(Dataset entries)

----------

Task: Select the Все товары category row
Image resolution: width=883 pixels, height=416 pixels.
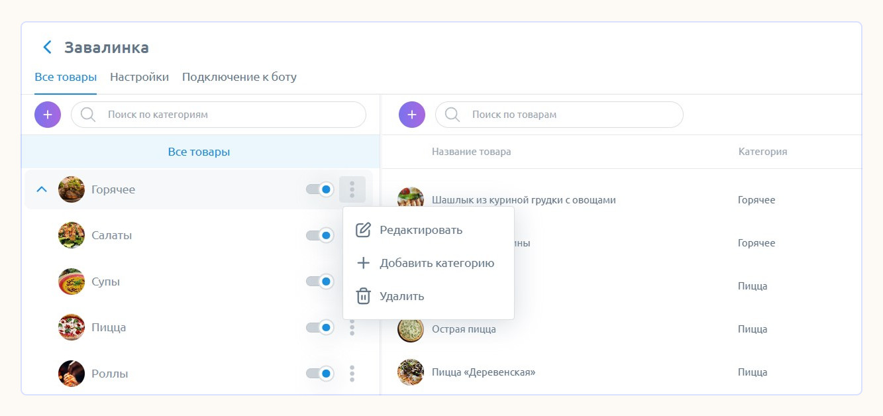Action: (199, 152)
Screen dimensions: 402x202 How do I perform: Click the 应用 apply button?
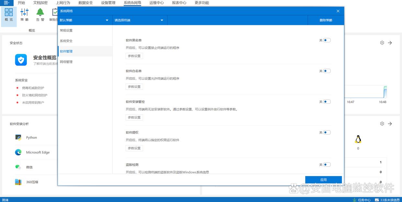tap(323, 180)
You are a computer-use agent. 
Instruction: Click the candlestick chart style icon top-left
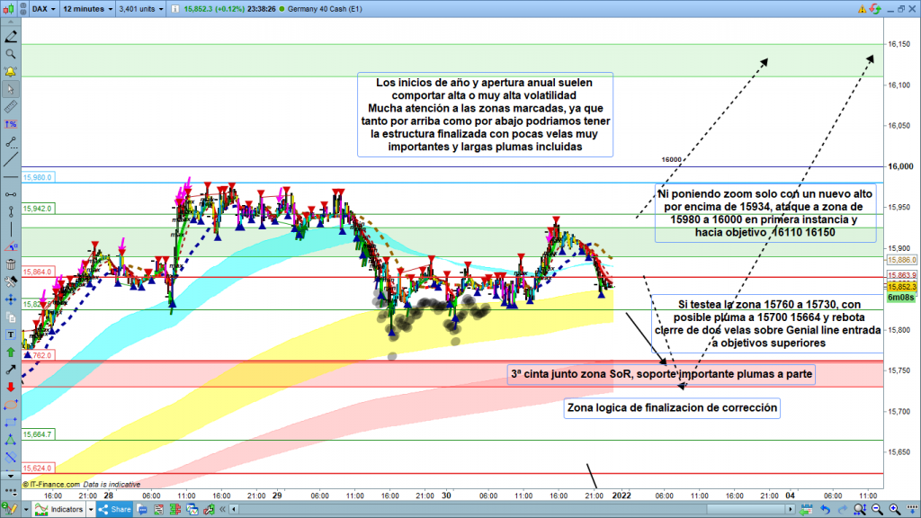pos(11,9)
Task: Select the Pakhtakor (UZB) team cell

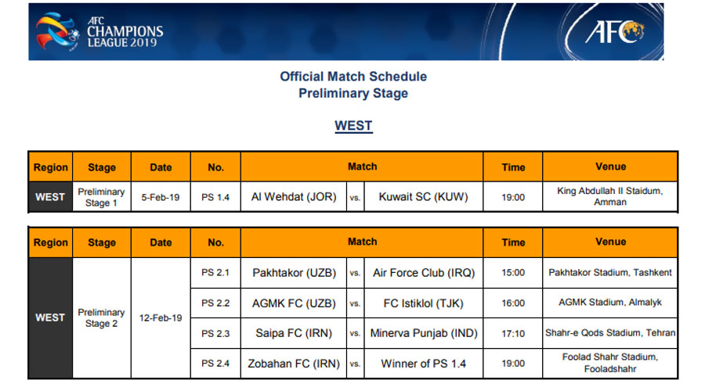Action: 294,273
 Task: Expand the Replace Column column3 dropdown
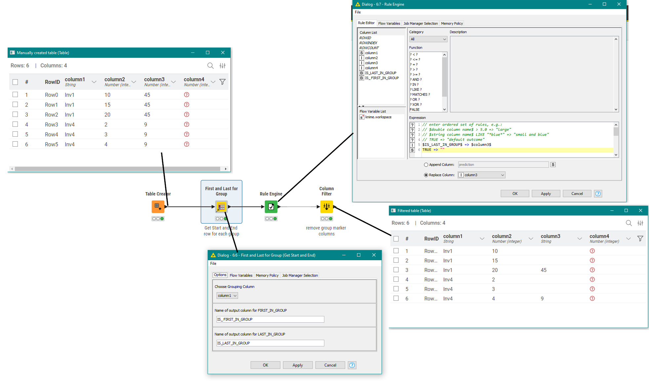(481, 175)
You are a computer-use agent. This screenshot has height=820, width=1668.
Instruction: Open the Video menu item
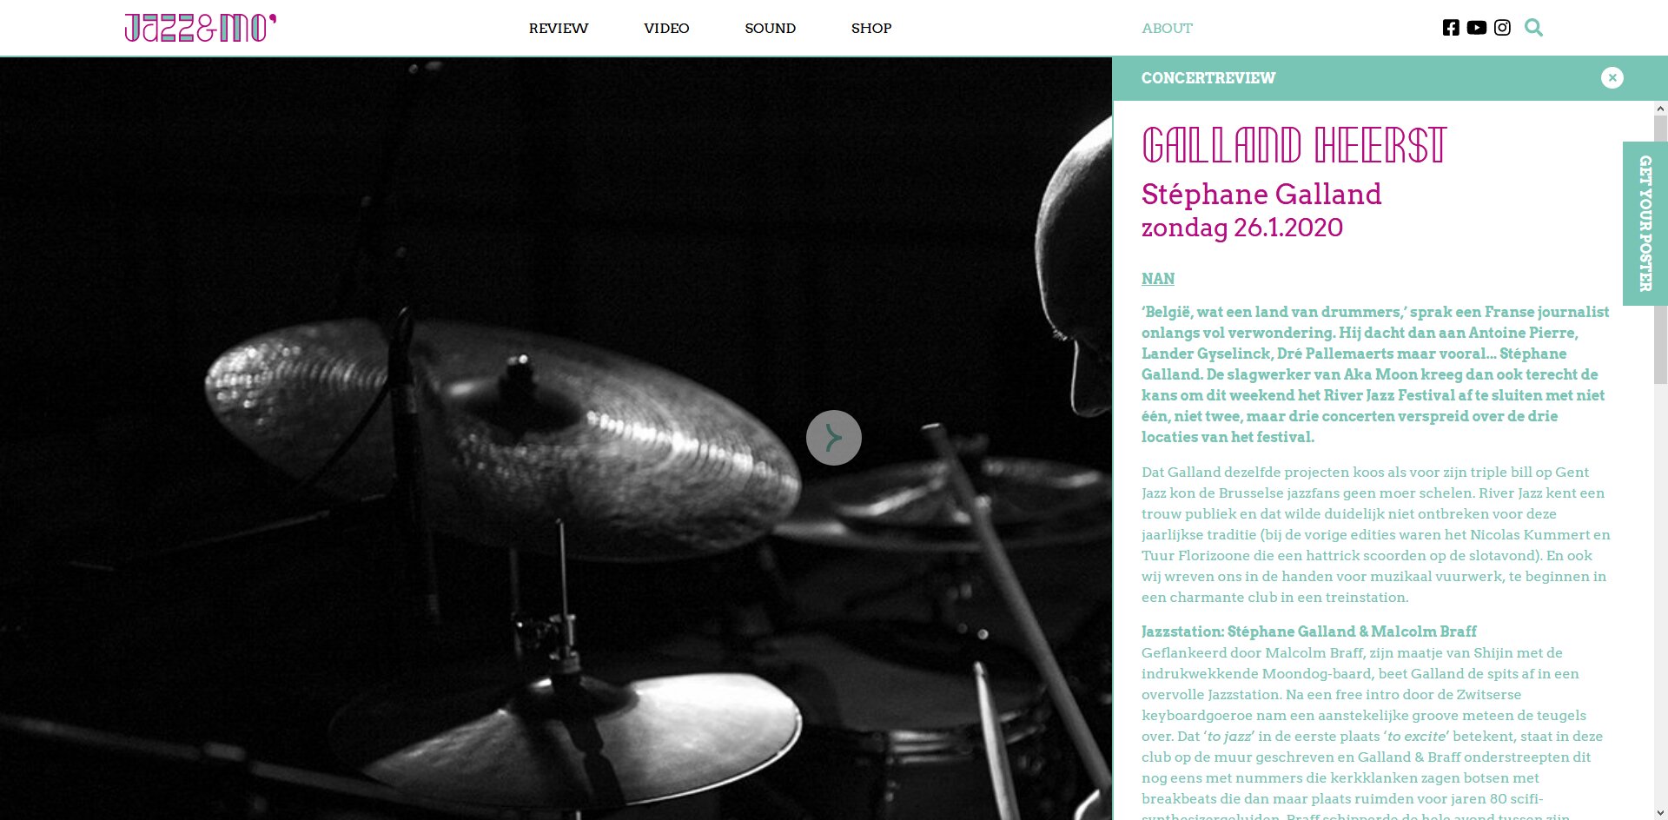point(666,28)

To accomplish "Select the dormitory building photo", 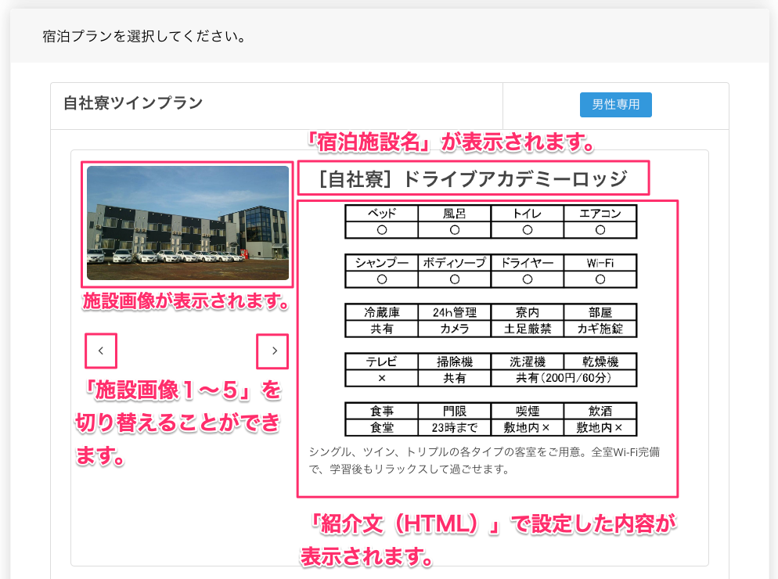I will pyautogui.click(x=188, y=223).
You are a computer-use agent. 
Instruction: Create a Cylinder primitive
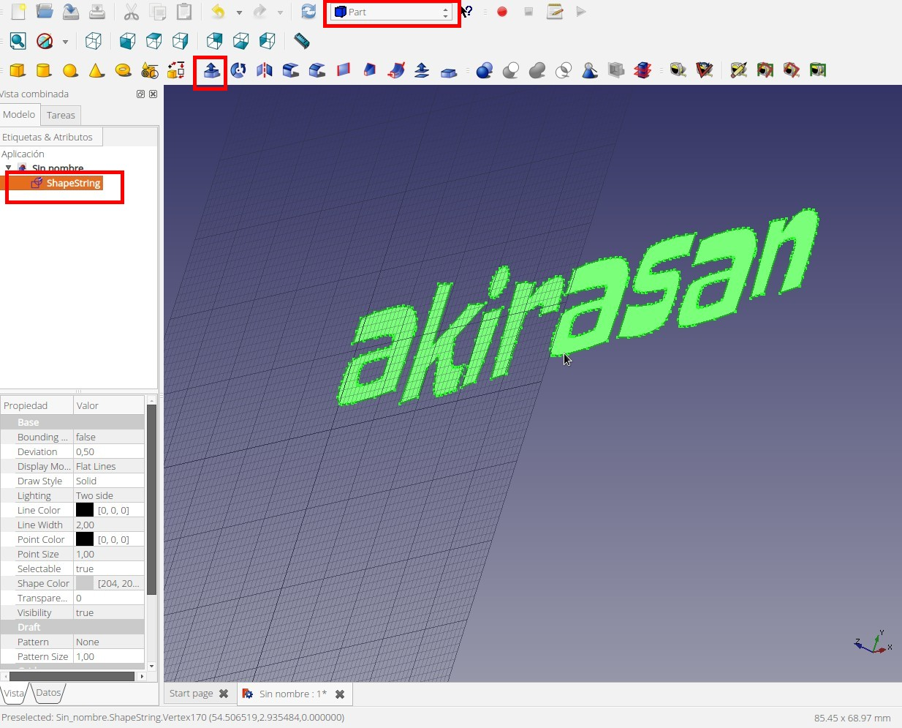(x=44, y=70)
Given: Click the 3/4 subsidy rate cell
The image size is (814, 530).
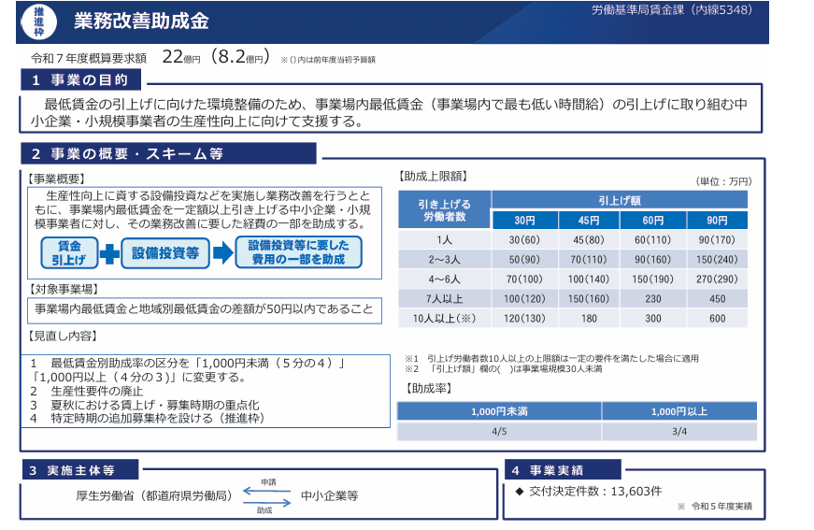Looking at the screenshot, I should [x=679, y=431].
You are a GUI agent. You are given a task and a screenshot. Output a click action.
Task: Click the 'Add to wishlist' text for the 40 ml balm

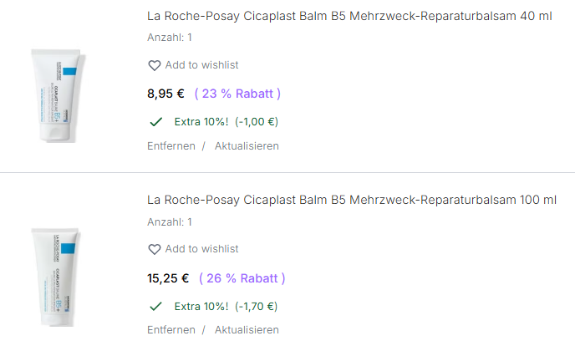point(201,65)
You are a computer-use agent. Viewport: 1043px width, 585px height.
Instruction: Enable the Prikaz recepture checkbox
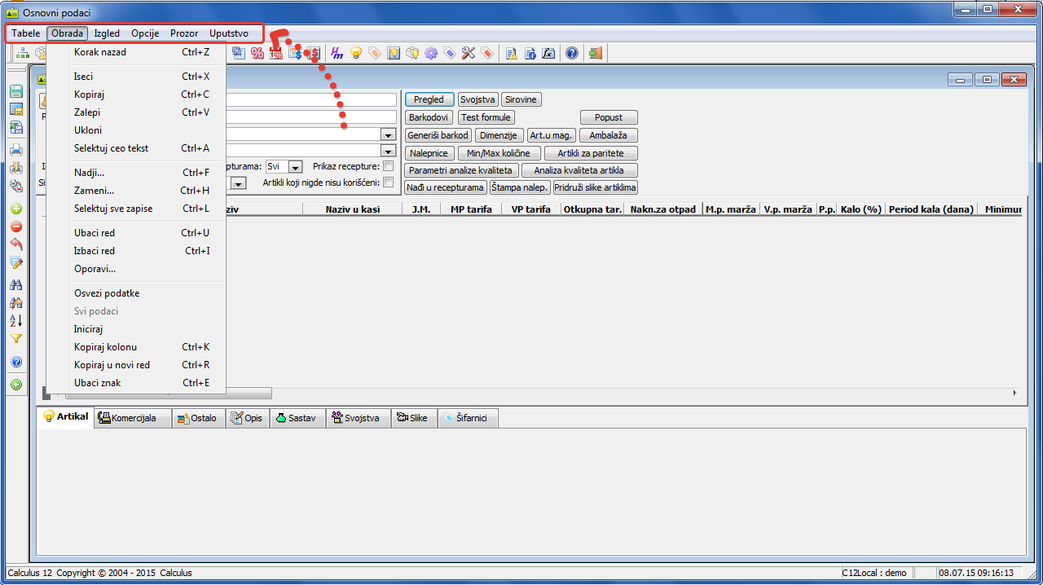coord(388,166)
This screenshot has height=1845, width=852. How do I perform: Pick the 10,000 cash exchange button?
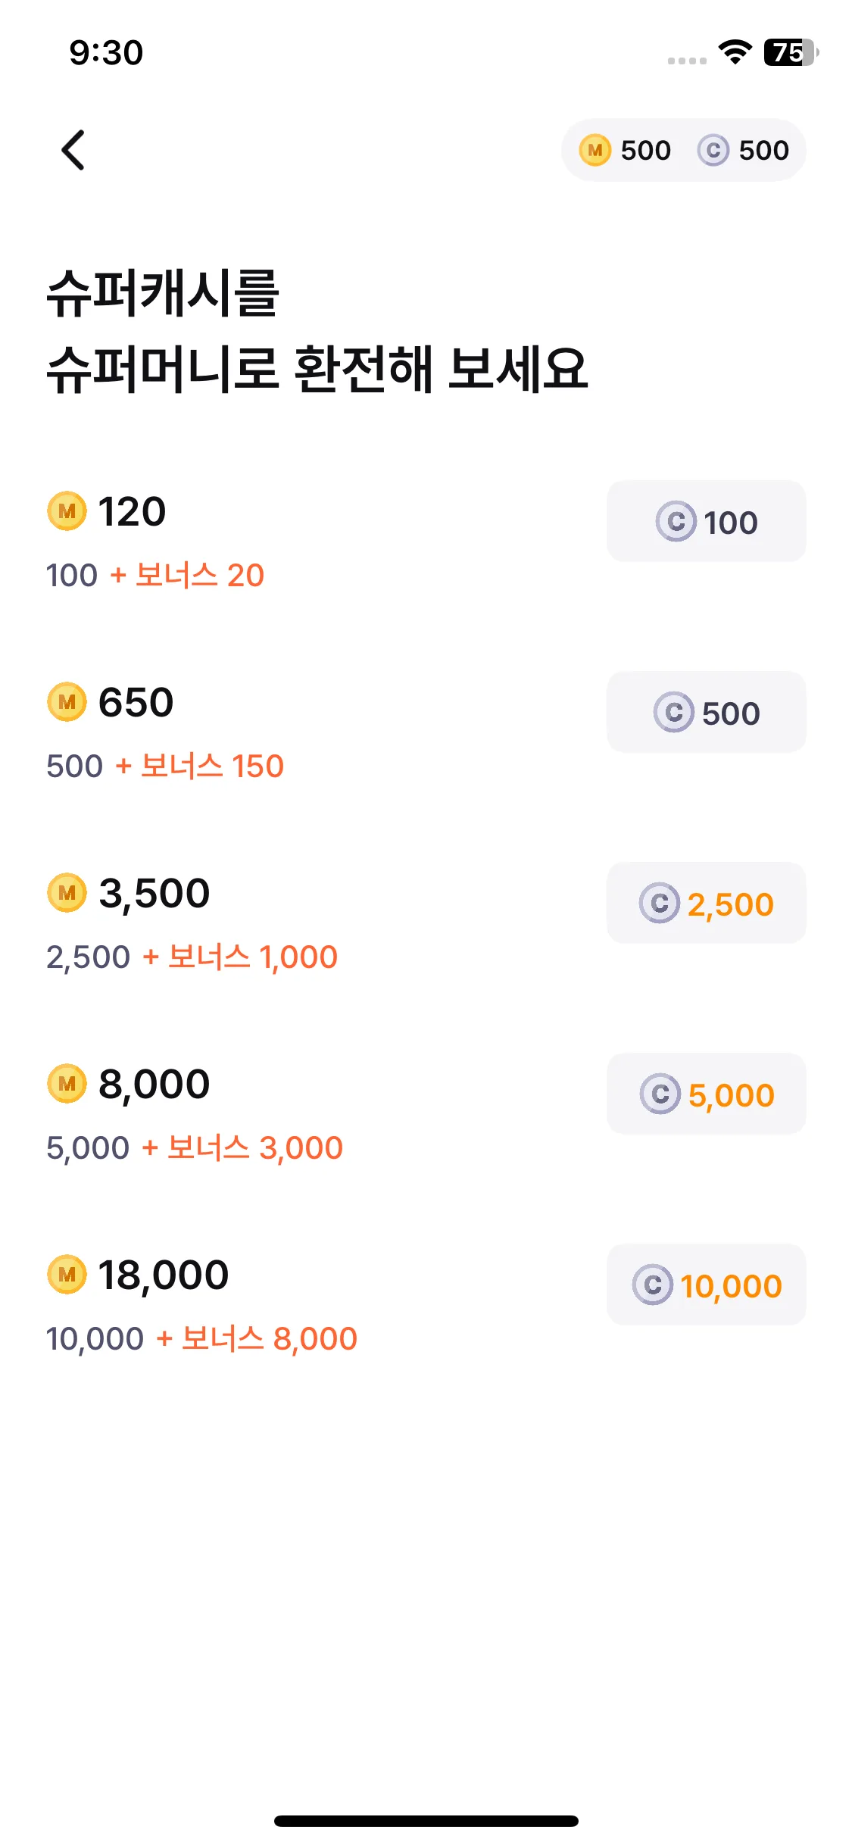707,1285

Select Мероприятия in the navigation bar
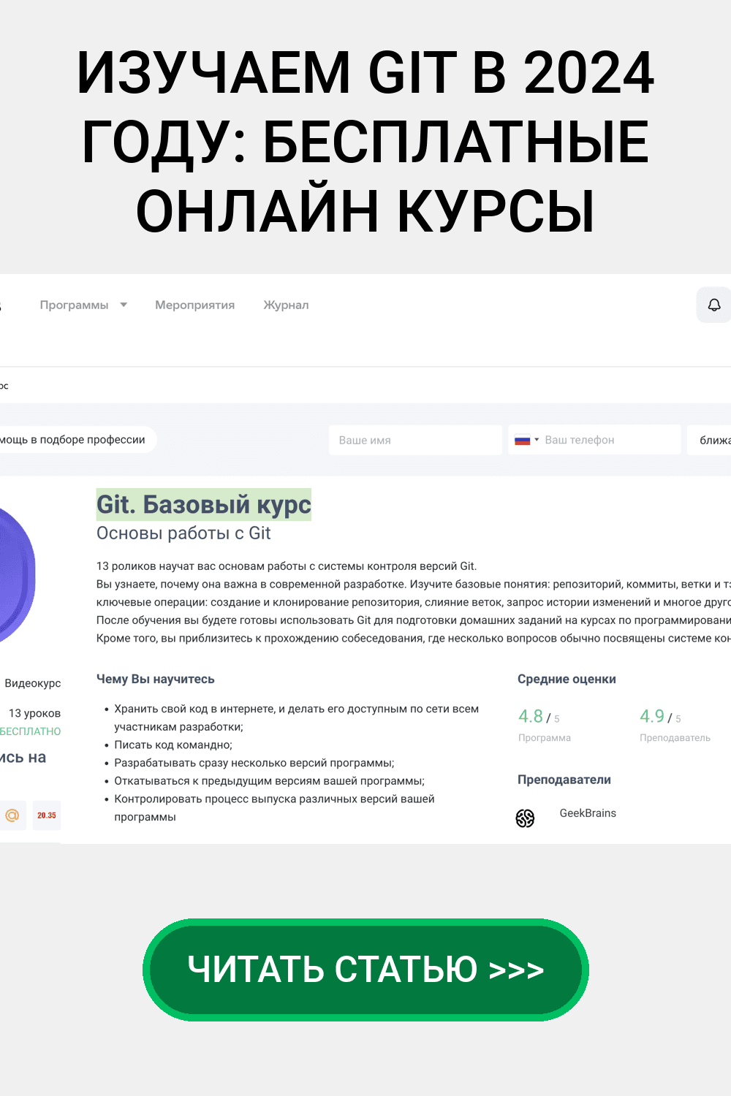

----------

GOAL OF THE EXERCISE:
Write out exactly the run of lines above that starts at the line containing "Image resolution: width=883" and ends at the line containing "You are a computer-use agent. This". Include both, and leave the pictures out.

SOLVED EXERCISE:
Image resolution: width=883 pixels, height=416 pixels.
Action: (199, 152)
Screen dimensions: 402x202 How do I perform: Click the 应用 apply button?
tap(323, 180)
You are a computer-use agent. 
Instruction: Click the candlestick chart style icon top-left
pos(11,9)
Task: Select the Pakhtakor (UZB) team cell

Action: 294,273
 Task: Expand the Replace Column column3 dropdown
(481, 175)
You are a computer-use agent. This screenshot has height=820, width=1668.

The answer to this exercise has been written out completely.